WORK TASK: Exclude the pictures, then repeat the remaining data exactly.

PROVIDED DATA:
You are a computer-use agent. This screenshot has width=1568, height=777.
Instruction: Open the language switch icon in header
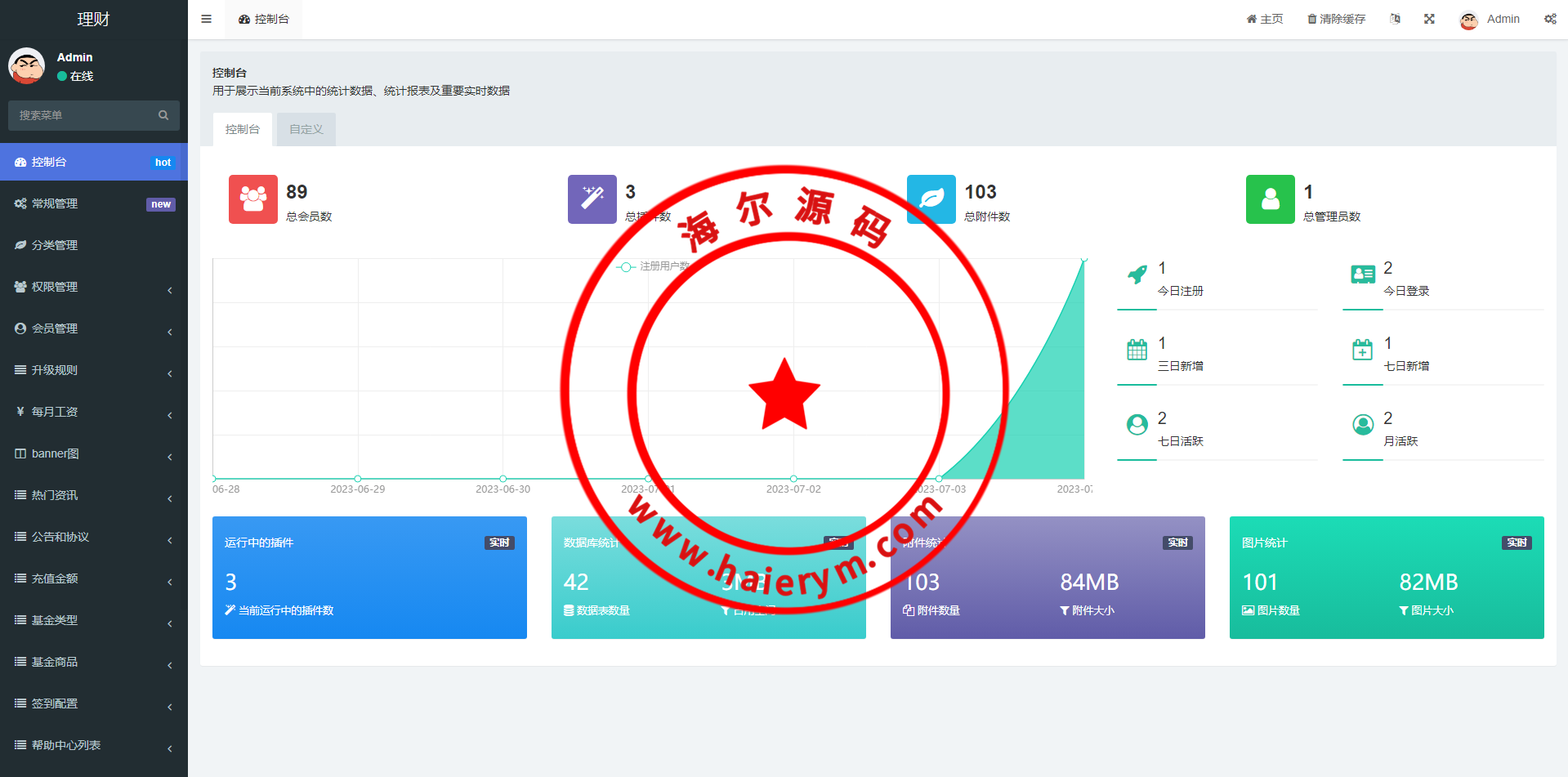1395,19
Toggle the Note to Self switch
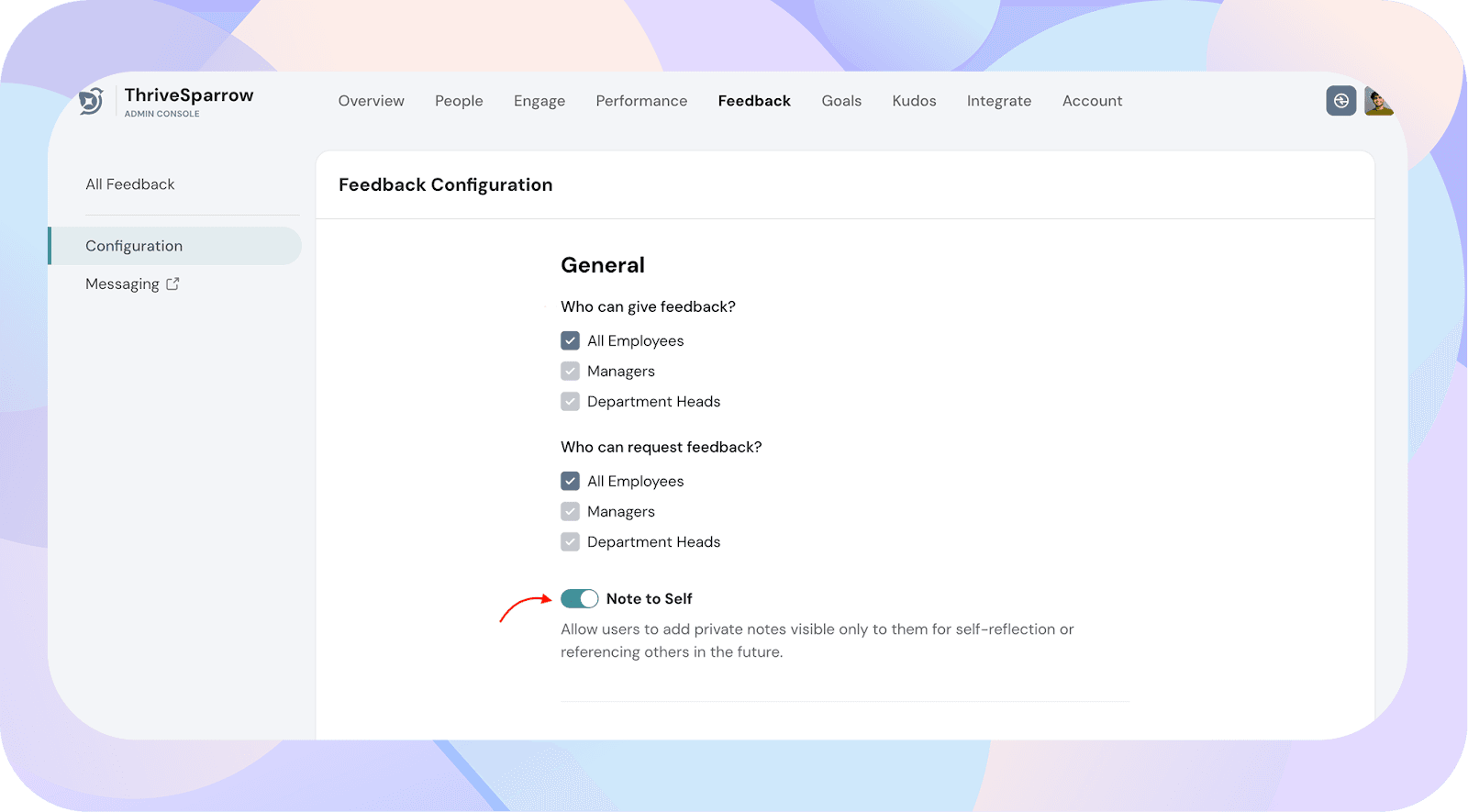 579,599
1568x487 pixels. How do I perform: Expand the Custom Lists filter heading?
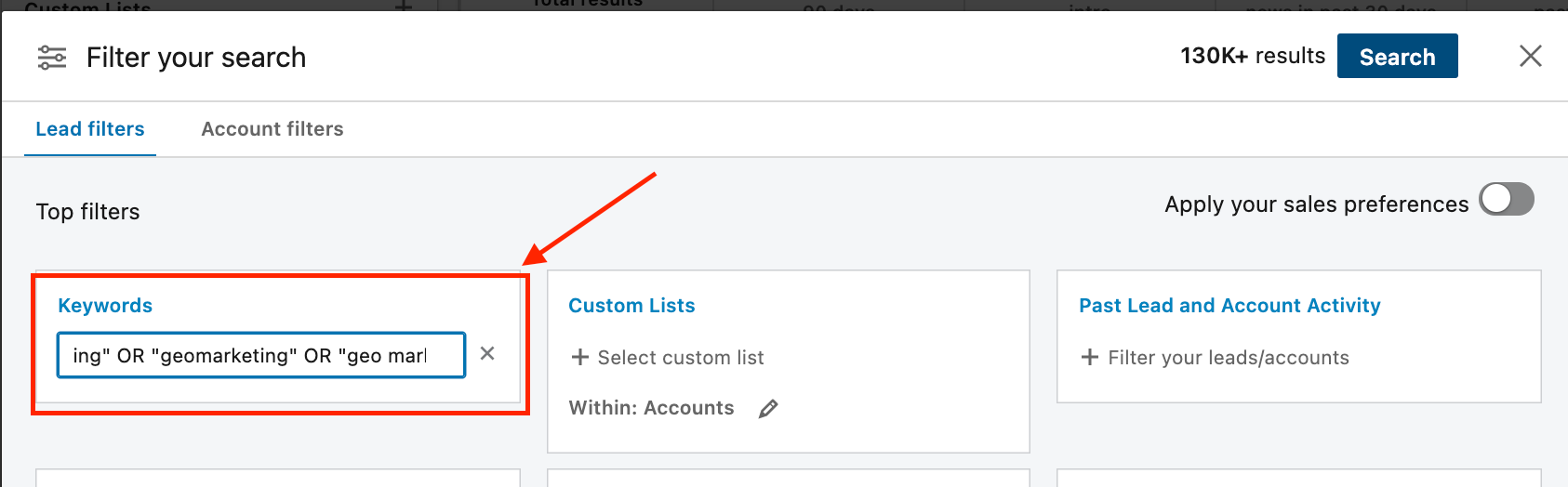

ANSWER SECTION:
You are a computer-use agent. This screenshot has width=1568, height=777.
Instruction: Open the language switch icon in header
1395,19
Toggle the Note to Self switch
 579,599
1568x487 pixels. How do I perform: Expand the Custom Lists filter heading?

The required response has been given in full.